We have found in the Writing Center that sometimes students who come to us with a recommendation by a professor to seek our help feel embarrassed to do so. “I wish we could do something to minimize the perceived stigma that improving your writing is somehow indicative of lack of intellect or academic promise,” says Writing Center Director Courtney Johnson-Woods.

The bottom line? Writing isn’t simply about remediation. It’s about learning how to best take what what you are thinking and conveying it to vastly different audiences and meeting various different goals for why you are writing to begin with. “We can and should all seek to improve our writing skills over the course of our lifetime,” says Woods who hopes the Writing Center benefits students across the continuum of skill development.

Case in point? “I can’t edit my own work (few of us can!),” notes Woods, who learned this the hard way in her PR career when she used the word “Pubic” instead of “Public” on a major campaign that was destined for billboards and brochures and press kits. “Pubic makes it through the spell check and if you copy and paste, pretty soon, you are copying and pasting your own gaffe!,” she notes saying fresh eyes on her work would have alleviated that near catastrophe.

Clarkson is always working to respond to what employers say they are seeking in employees, and solid communications tops the list.
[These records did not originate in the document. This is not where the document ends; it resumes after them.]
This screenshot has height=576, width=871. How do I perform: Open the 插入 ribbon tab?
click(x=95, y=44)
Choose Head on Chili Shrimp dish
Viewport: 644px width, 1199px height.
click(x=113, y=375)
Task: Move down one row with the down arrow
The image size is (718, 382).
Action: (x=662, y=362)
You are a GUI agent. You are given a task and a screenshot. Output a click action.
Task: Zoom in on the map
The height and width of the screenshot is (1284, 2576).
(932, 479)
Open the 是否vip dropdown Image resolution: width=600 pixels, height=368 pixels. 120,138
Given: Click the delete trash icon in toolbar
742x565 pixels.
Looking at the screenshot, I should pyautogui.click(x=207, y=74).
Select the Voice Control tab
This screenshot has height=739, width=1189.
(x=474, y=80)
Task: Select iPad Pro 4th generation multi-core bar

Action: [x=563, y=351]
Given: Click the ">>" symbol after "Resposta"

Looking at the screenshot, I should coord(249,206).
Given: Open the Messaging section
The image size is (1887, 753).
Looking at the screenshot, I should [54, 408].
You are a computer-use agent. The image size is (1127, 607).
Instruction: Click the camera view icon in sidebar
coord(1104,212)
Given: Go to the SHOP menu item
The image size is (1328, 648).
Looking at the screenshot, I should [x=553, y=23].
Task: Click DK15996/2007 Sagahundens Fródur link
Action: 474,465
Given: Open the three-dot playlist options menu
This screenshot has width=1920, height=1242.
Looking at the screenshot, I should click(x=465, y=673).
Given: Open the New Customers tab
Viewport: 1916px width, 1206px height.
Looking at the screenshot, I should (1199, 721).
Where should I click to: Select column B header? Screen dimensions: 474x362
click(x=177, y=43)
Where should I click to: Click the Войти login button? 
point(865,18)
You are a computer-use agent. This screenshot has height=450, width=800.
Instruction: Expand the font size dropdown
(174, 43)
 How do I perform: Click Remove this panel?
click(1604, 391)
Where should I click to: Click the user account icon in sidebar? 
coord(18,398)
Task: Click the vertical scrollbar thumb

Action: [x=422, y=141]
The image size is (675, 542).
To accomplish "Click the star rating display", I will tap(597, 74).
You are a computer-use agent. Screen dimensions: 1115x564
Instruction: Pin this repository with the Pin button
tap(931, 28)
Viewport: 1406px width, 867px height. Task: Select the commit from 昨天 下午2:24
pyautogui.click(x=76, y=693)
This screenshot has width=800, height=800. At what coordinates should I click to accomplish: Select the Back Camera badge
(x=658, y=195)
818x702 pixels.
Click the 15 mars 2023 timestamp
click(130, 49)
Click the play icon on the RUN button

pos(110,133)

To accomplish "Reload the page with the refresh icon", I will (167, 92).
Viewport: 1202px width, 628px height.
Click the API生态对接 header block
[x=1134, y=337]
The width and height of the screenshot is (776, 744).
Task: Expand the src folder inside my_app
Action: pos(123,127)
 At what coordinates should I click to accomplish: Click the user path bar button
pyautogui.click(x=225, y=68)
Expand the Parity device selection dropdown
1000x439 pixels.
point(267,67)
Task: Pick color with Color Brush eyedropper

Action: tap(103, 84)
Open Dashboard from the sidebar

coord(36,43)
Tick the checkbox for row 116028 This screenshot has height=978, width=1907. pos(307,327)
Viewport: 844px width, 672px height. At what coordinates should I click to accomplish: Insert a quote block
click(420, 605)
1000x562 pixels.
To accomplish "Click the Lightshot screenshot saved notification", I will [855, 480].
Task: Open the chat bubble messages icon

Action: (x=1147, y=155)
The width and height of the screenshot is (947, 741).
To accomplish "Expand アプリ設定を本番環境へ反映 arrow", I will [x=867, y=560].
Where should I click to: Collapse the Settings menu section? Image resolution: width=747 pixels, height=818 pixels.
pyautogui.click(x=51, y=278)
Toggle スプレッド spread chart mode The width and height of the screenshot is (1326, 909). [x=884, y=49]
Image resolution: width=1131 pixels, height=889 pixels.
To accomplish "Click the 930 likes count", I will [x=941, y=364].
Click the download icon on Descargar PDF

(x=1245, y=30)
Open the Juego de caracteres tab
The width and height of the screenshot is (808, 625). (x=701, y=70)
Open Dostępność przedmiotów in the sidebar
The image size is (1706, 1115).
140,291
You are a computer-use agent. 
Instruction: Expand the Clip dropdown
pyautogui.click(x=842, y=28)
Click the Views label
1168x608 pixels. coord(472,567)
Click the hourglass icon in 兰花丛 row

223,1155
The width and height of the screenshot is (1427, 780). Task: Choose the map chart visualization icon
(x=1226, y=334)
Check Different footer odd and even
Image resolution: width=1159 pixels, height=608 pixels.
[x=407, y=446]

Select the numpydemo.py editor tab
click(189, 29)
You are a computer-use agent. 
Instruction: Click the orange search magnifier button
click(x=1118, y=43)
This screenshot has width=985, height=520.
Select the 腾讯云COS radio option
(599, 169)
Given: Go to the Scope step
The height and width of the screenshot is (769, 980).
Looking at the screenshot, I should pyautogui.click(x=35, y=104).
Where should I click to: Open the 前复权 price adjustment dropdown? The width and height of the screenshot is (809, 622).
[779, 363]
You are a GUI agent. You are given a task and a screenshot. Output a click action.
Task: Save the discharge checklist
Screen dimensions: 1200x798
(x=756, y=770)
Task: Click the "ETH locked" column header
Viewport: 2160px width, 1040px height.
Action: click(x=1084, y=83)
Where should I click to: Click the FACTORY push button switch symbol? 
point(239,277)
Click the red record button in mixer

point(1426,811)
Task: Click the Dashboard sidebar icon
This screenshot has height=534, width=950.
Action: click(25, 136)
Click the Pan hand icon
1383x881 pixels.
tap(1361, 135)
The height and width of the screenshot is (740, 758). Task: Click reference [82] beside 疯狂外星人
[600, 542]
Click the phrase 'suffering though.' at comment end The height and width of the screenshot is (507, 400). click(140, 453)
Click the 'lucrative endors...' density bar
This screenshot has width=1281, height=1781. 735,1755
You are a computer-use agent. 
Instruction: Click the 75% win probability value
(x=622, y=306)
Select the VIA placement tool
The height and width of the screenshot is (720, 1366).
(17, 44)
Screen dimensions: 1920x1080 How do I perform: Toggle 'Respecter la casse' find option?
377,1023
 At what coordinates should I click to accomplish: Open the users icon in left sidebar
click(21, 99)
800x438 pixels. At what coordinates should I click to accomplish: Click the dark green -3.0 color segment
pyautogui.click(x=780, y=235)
At the same time, according to numerous surveys nationally of top companies, many recent graduates aren’t ideally prepared.

We encourage you to make as your goal over the next four years the desire to improve your writing. Regardless of your major, writing is important. For those of you pursuing careers in engineering and believe you will never have to write beyond your Univ 190 class (who told you THAT?!), you may be writing reports, preparing proposals, submitting Request For Proposal funding applications, applying for National Science Foundation (NSF) grants, and you WILL be writing emails to your colleagues, your boss, clients, or a board of directors. Make learning this skill an important part of your four years — proactively. Come talk to us if you think there is room for improvement.

Fight the stigma that somehow seeking out collaboration on your written work or projects means you aren’t bright. That simply isn’t true.